Wróciłem do Puerto późnym wieczorem. Zapytałem czy jeżdżą dżipy, powiedzieli, że nie, że tylko trycykle, które kosztują do miasta 5 razy więcej. Już mnie chcieli pakować do środka, ale hola, hola. Na horyzoncie zobaczyłem dżipa, podszedłem i okazało się, że jedzie w moją stronę. Zaoszczędziłem tym sposobem 3zł.
Następnego dnia miałem trochę lenia. Obudziłem się ok 11. Zjadłem coś, zrobiła się 13 i z mojej zaplanowanej wycieczki do Honda Bay nici. Za późno. Tzn w sumie zebrałem się, pojechałem na stop dżipów. Ale czekałem 10min, nic się nie pojawiało, więc zdecydowałem pójść kupić pączki i poczytać książkę w pensjonacie.
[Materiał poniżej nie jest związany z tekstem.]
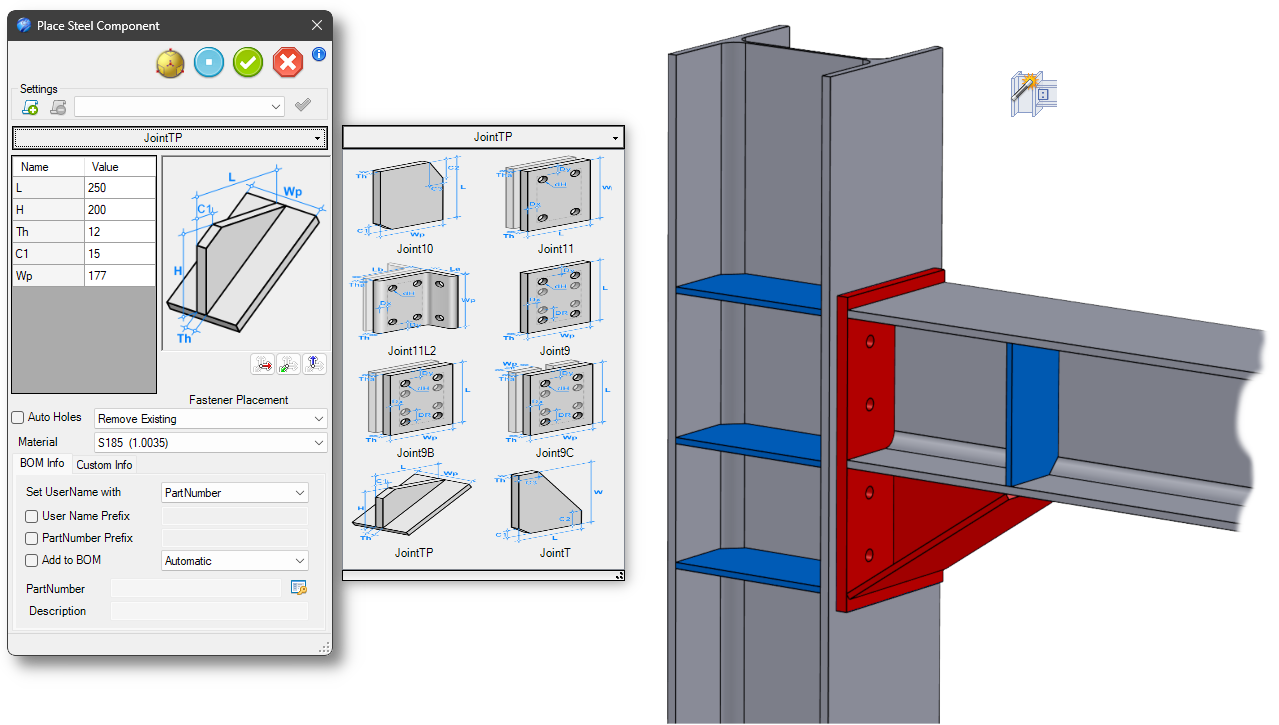Image resolution: width=1279 pixels, height=725 pixels.
Task: Select the JointT component thumbnail
Action: click(x=555, y=510)
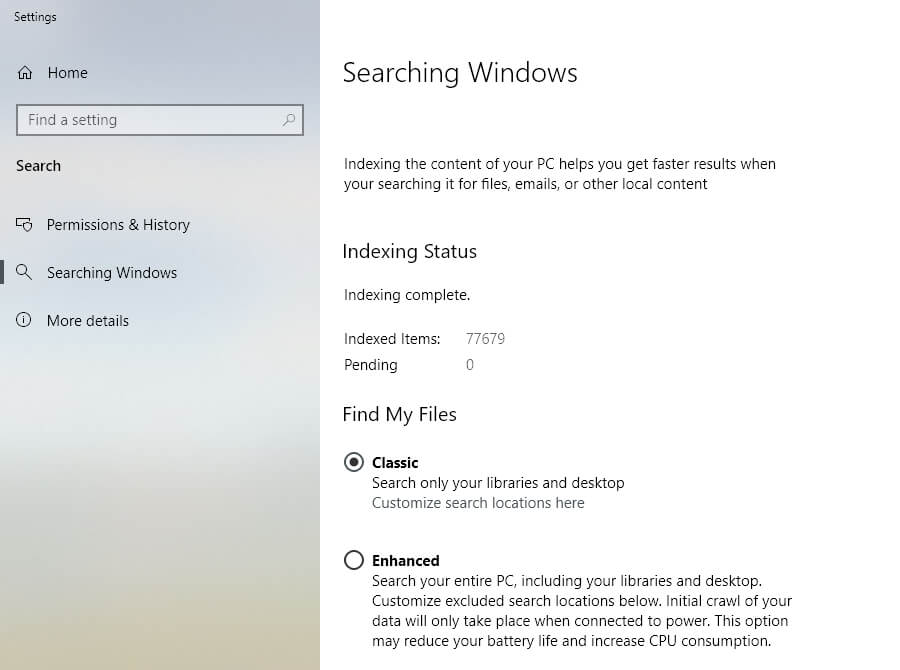Open Customize search locations here link
Image resolution: width=900 pixels, height=670 pixels.
click(478, 503)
Dzień później miałem samolot do Cebu.
Przed wylotem poszedłem się jeszcze zaopatrzyć w jedzenie. Chyba o tym jeszcze nie wspominałem, że koło mojego pensjonatu są hordy dzieciaków :) W sklepie nie było nikogo, ale był prawdopodobnie syn pani sklepikarki. Zamówiłem u niego bułkę z masłem orzechowym. Dzieciaków było tam osiem. Wszystkie się śmiały z sytuacji i z młodego, który dosłał zadanie. Zrobił mi bułę, powiedział 5peso, mówię mu ok, a on 6 peso haha (1 peso to 7 groszy), dałem mu te 6 peso, co by mógł się pochwalić mamie jaki utarg zrobił pod nieobecność.